RWE, suffering from loss-making power plants, a boom in renewable power and 35 billion euros in net debt, said in March it planned to sell DEA to save billions of euros of investment in the exploration and production business.
"Bids are due around Christmas," one source said. RWE has previously said it expects to complete the sale next year.
With operations in 14 countries including Germany, Britain, Norway and Egypt, DEA employs nearly 1,400 and accounted for about 11 percent of RWE's operating profit in 2012.
It has stakes in about 190 oil and gas licenses or concessions in Europe, the Middle East and north Africa, some of which are non-producing and in need of large investments.
Wintershall, the oil and gas arm of German chemicals company BASF <BASFn.
Private equity firms such as KKR (KKR.N) and Blackstone (BX.N) are also likely to bid, two sources said. One said they could buy the asset, then slice it up and sell it in pieces.
Utility sector bankers also said they expect British energy supplier Centrica (CNA.L) to show interest in DEA.
RWE, KKR, Blackstone and Centrica declined to comment.
RWE's advisor Goldman Sachs (GS.N) has also been touting the asset around Asia in the hope of attracting interest from the likes of China's Sinopec (0386.HK) (600028.SS), one of the sources said.
A senior Sinopec official told Reuters the group was unlikely to be interested in more European oil assets after recently buying assets in the North Sea and Egypt.
Meanwhile, the interest of Qatar Petroleum International (QPI) in DEA is likely to have cooled because of the latter's presence in Egypt, where Qatar had backed overthrown President Mohamed Mursi.
QPI was not immediately available for comment.
Egyptian assets make up about 10 percent of DEA's likely value of between 4 and 5 billion euros including debt in any transaction, while the northern European assets account for three fourths, the sources said.

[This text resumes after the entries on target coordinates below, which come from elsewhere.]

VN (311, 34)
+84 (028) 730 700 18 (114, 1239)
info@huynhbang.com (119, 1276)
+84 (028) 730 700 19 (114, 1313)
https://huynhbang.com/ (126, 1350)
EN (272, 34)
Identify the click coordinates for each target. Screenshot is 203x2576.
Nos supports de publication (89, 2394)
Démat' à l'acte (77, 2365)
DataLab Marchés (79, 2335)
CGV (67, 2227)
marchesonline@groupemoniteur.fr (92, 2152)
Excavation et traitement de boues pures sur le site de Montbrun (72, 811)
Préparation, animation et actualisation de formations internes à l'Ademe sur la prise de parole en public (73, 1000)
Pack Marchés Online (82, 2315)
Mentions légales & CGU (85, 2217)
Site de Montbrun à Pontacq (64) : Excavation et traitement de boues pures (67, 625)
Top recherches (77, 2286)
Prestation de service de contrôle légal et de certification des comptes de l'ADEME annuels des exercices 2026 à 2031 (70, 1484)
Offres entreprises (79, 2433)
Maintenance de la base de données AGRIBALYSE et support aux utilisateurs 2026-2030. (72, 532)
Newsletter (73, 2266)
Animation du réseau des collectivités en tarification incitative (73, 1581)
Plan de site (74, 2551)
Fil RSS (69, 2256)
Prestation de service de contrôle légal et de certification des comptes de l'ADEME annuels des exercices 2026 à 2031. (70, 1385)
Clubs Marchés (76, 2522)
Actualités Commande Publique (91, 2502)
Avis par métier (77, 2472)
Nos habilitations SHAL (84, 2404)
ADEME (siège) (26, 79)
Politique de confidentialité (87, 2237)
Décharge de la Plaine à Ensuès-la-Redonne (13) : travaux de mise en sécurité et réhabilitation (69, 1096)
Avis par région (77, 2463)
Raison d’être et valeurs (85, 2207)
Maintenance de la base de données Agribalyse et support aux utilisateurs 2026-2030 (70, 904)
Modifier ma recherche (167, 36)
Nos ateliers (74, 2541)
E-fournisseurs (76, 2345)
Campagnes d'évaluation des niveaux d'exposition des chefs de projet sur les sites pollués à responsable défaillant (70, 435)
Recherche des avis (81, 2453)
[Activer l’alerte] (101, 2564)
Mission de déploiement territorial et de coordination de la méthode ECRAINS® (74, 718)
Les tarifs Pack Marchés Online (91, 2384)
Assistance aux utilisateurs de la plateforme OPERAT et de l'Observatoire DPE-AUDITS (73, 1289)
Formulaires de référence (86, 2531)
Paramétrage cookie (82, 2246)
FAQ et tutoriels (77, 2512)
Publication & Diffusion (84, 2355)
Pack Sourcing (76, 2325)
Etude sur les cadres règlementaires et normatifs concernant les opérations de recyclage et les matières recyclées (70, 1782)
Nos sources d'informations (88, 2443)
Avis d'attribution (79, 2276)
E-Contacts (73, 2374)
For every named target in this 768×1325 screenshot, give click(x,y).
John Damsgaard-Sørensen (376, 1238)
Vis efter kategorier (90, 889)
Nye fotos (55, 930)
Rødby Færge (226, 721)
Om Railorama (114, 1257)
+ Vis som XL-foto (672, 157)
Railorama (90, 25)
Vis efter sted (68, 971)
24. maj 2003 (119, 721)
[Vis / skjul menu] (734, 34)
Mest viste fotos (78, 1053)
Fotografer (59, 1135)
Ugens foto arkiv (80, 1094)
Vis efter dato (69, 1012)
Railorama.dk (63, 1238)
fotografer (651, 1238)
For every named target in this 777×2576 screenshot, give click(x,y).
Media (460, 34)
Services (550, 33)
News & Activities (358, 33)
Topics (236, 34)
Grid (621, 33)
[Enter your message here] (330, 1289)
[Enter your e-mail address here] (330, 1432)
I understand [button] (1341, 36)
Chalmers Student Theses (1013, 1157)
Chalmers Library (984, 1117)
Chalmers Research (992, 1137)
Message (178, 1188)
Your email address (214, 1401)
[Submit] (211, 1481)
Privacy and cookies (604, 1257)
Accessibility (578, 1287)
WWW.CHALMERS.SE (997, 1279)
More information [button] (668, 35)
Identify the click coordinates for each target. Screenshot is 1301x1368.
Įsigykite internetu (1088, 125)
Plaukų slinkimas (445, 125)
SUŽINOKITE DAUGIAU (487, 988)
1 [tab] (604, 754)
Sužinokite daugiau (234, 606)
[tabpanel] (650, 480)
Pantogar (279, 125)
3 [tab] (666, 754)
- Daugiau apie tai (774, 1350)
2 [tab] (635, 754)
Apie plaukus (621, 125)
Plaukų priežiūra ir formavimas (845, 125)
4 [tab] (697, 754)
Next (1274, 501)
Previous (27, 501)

Based on a low-end 4 billion euros valuation, DEA would be priced at an EV/EBITDA multiple of 3.8 times, a discount to the 4.1 times average for European oil and gas exploration and production (E&P) companies, according to StarMine.
Illustrating RWE's need for a disposal, the company has had negative free cash flow through the past four years, according to Thomson Reuters data. In 2012 the figure was a negative 686 million euros.